• _TASK GOAL_
Copy the data below exactly.

Collection entries
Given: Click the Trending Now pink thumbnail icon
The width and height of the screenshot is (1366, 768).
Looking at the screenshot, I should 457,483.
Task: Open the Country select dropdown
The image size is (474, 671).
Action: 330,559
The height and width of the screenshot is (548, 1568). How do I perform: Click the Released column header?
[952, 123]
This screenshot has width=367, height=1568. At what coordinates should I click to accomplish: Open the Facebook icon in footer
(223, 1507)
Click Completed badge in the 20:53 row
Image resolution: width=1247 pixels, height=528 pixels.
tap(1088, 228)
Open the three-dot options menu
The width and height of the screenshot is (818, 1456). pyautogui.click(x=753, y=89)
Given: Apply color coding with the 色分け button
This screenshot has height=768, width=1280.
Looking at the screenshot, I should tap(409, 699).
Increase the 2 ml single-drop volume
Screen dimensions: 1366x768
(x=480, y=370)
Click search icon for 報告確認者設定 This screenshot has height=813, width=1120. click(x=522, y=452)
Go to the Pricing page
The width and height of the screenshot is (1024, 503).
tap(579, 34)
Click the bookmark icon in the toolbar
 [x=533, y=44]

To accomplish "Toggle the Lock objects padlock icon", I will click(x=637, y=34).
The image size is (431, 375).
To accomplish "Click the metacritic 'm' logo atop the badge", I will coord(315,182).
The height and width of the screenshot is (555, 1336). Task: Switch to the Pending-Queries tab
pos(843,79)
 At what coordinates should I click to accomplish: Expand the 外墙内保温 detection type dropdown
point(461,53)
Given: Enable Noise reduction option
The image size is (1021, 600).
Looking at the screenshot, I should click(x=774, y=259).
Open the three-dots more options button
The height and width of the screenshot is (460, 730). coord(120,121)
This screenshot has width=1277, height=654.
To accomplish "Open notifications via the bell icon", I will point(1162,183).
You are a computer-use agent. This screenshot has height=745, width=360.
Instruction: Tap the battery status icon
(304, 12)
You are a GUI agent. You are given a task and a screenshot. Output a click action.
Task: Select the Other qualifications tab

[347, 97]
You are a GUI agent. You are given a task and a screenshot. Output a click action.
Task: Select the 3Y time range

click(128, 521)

• _RESPONSE AREA_
Given: Click the Trending Now pink thumbnail icon
The width and height of the screenshot is (1366, 768).
Looking at the screenshot, I should 457,483.
Task: Open the Country select dropdown
The image size is (474, 671).
Action: 330,559
The height and width of the screenshot is (548, 1568). How do I perform: Click the Released column header?
[952, 123]
This screenshot has width=367, height=1568. At what coordinates should I click to accomplish: Open the Facebook icon in footer
(223, 1507)
Click Completed badge in the 20:53 row
Image resolution: width=1247 pixels, height=528 pixels.
tap(1088, 228)
Open the three-dot options menu
The width and height of the screenshot is (818, 1456). pyautogui.click(x=753, y=89)
Given: Apply color coding with the 色分け button
This screenshot has height=768, width=1280.
Looking at the screenshot, I should tap(409, 699).
Increase the 2 ml single-drop volume
Screen dimensions: 1366x768
(x=480, y=370)
Click search icon for 報告確認者設定 This screenshot has height=813, width=1120. click(x=522, y=452)
Go to the Pricing page
The width and height of the screenshot is (1024, 503).
tap(579, 34)
Click the bookmark icon in the toolbar
 [x=533, y=44]

To accomplish "Toggle the Lock objects padlock icon", I will click(x=637, y=34).
The image size is (431, 375).
To accomplish "Click the metacritic 'm' logo atop the badge", I will coord(315,182).
The height and width of the screenshot is (555, 1336). Task: Switch to the Pending-Queries tab
pos(843,79)
 At what coordinates should I click to accomplish: Expand the 外墙内保温 detection type dropdown
point(461,53)
Given: Enable Noise reduction option
The image size is (1021, 600).
Looking at the screenshot, I should click(x=774, y=259).
Open the three-dots more options button
The height and width of the screenshot is (460, 730). coord(120,121)
This screenshot has width=1277, height=654.
To accomplish "Open notifications via the bell icon", I will point(1162,183).
You are a computer-use agent. This screenshot has height=745, width=360.
Instruction: Tap the battery status icon
(304, 12)
You are a GUI agent. You are given a task and a screenshot. Output a click action.
Task: Select the Other qualifications tab

[347, 97]
You are a GUI agent. You are given a task and a screenshot. Output a click action.
Task: Select the 3Y time range

click(128, 521)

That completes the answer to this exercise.